В тюрьму меня отвозили уже в глубоких сумерках, в самый час пик. На улицах толпы укутанных по самые брови людей брели по плохо очищенным от снега улицам, штурмовали автобусы на остановках, сквозь витрины магазинов тоже виднелись толпы-очереди. Это был чужой, холодный и негостеприимный мир, на фоне которого моя «монастырская келья» вспоминалась даже уютным убежищем. Думаю, что если бы произошло библейское чудо, появился ангел, поразивший конвоиров сном и открывший дверь машины, — то я вышел бы далеко не в первую секунду.
Возвращаясь с допроса, в камере обычно я долго выхаживал свои четыре шага от двери до стола — и обдумывал следствие. Одна теорема была доказана: следствию КГБ можно противостоять. КГБ было советской организацией, и, как и во всякой советской организации, умные и способные карьеру там сделать не могли. А прочим проиграть игру было грешно.
Хотя странное ощущение оставалось. Здесь не били, не секли розгами, не растягивали на дыбе — и в то же время постоянно присутствовал дух инквизиции.
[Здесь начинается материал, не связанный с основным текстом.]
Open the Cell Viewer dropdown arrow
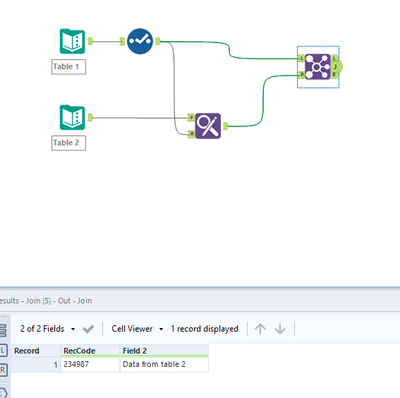This screenshot has width=400, height=398. coord(161,329)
Наверное, потому, что приговор должны были выносить те же люди, что и допрашивали, ну, и им были нужны не показания, а «чистосердечное раскаяние». Точно так же, как и инквизиторам в свое время.
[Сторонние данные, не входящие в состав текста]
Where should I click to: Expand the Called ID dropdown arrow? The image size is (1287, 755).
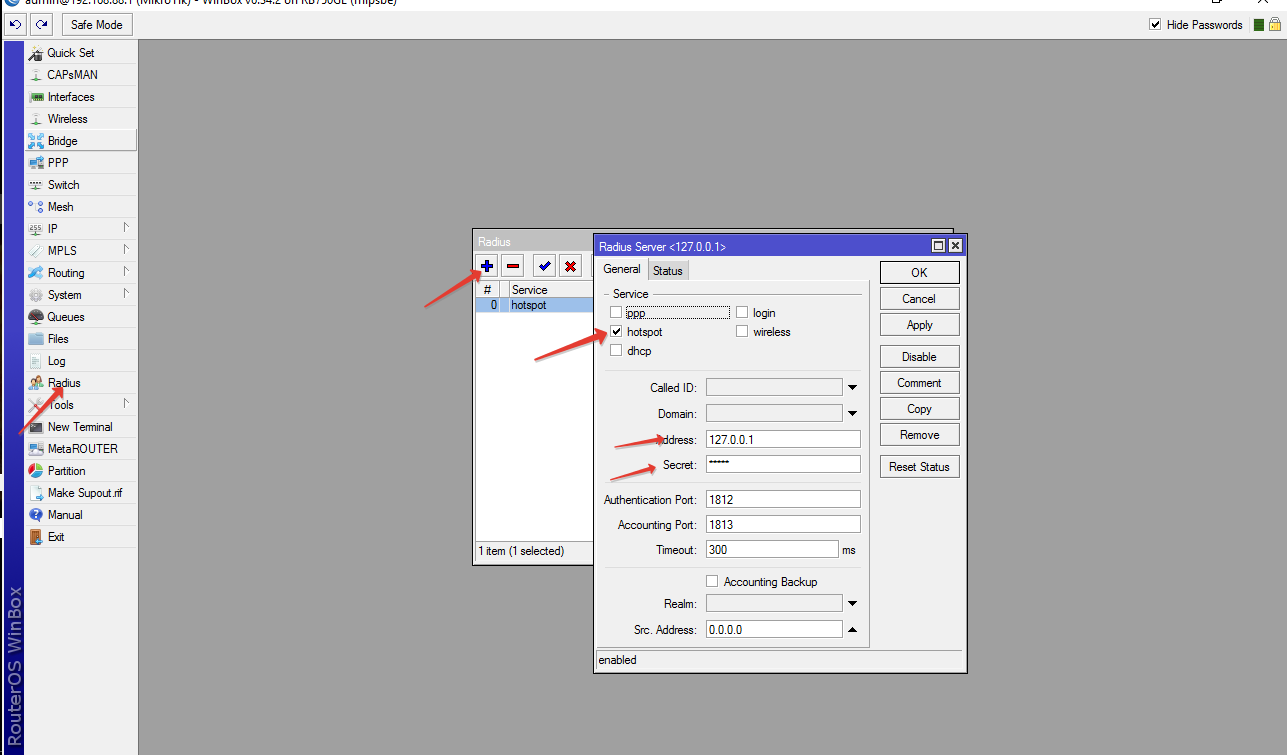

Чуть позже следствие обратилось в банальный торг. Оставив политические дискурсы, Соколов выложил на стол козыри. В обмен на признание себя виновным мне предлагался условный срок — с освобождением из зала суда.
Звучало все слишком хорошо, чтобы быть правдой. Через пару вопросов выяснилось, что вдобавок к признанию вины требовалось еще и дать «чистосердечные показания». А «чистосердечные» включали в себя и показания на третьих лиц. Кто и когда давал мне «антисоветскую литературу», кто печатал в Самаре «Хронику», кому я давал читать эту литературу и так далее.
Это меня расстроило. Я мог бы еще попытаться сыграть роль апостола Петра, признать «вину» и попробовать неискренне изобразить раскаяние. Увы, чекистам требовался только актер на роль Иуды. По моим показаниям могли посадить человек шесть — и на каждом суде я должен был бы выступать свидетелем обвинения. Это уже было за гранью добра и зла. Поэтому я решил позицию не менять и подождать лучшего предложения от Соколова. Окончательно в правильности такого поведения меня убедила очная ставка с Борисом Зубахиным.
Где-то в конце декабря Армен передал мне записку от Любани, в которой она кратко излагала ход следствия. Сама Любаня в следствии, как и я, не участвовала. Ей присылали повестки на допрос, сначала в прокуратуру к Иновлоцкому, потом в УКГБ к Соколову — Любаня сразу выкидывала повестки в помойку (чудом сохранилась только одна). Тогда чекисты перешли к более радикальной тактике. Они поставили во дворе Любаниного дома машину, в которой сторожили Любаню с утра до вечера.